Cuando la energía eléctrica, el agua, se iban o subían medio peso al combustible, en las calles de esta comunidad y el país, ardían de movilizaciones, quemaderas de gomas, quema de postes de luz, exigiendo el retorno de esos servicios vitales que sin ellos eran imposible de vivir.
Hoy vivimos en un Estado social de Derecho y Democrático, que establece la Constitución actual que supero las constituciones del 1965, 1963 y la del tranque electoral del 1994, mas sin embargo no es así.
Actualmente por los que se luchaba en la era de Balaguer, la crisis de los principales servicios se han incrementado a su enésima potencia, en la que este pueblo dejo las luchas sociales debido que el incremento de las drogas blandas, los juegos de las bancas que por cada cien metros hay una establecida, los que mantienen a los jóvenes, adultos y las organizaciones atrapadas en un callejón sin salida mental.
Más otros bonos que ofrece el gobierno con el fin de que los pueblos no tengan ánimo de luchar.

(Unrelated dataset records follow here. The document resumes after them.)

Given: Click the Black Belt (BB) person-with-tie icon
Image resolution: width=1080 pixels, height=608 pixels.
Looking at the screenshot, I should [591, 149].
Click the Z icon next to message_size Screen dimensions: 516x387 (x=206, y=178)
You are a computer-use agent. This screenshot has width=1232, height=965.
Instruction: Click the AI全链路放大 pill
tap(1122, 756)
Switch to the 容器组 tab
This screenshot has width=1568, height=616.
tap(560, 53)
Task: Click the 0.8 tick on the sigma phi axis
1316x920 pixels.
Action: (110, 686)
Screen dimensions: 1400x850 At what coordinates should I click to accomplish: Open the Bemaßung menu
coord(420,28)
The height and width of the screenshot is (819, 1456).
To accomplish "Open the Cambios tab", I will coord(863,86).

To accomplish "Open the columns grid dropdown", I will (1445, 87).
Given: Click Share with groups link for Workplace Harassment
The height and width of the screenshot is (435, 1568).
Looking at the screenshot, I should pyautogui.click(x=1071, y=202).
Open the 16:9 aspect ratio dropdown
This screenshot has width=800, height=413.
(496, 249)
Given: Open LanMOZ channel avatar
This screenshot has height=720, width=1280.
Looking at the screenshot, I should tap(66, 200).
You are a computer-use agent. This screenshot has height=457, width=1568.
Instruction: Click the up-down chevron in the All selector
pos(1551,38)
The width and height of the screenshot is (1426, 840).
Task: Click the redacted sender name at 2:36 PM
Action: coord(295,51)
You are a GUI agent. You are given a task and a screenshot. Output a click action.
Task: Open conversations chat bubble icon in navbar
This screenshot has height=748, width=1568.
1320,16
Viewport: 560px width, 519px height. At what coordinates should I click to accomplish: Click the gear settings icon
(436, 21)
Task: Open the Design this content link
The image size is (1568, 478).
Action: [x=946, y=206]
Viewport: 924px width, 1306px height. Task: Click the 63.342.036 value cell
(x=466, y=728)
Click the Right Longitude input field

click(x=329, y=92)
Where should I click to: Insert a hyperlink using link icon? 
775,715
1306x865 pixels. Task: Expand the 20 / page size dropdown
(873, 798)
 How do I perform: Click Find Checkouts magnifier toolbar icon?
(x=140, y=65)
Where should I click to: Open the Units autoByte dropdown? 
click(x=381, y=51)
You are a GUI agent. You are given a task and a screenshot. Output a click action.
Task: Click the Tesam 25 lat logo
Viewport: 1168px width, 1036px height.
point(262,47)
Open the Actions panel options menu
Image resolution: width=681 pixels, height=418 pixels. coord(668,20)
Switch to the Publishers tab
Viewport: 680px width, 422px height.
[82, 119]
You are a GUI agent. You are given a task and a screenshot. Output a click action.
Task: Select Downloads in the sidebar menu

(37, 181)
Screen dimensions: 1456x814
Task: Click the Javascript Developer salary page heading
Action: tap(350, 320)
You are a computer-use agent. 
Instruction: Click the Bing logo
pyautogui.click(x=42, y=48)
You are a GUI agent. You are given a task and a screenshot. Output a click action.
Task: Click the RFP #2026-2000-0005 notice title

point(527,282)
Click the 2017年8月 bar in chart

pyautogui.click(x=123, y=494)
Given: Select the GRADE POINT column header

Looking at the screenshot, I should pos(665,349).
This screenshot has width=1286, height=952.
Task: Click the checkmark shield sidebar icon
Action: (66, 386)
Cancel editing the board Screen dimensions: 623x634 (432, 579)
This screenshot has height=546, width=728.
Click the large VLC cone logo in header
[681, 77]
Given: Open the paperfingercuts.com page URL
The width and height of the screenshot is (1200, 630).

Son frecuentes las interrupciones de los principales servicios tales como el agua, la energía eléctrica, salud, en las que mantienen a este país con piquiñas, y ya nadie protesta, por temor a ser agredido o despojado de algunas canonjías que regala las autoridades enquistada en el poder, para que se mantengan sedado y se olviden de los problemas sociales que les afectan.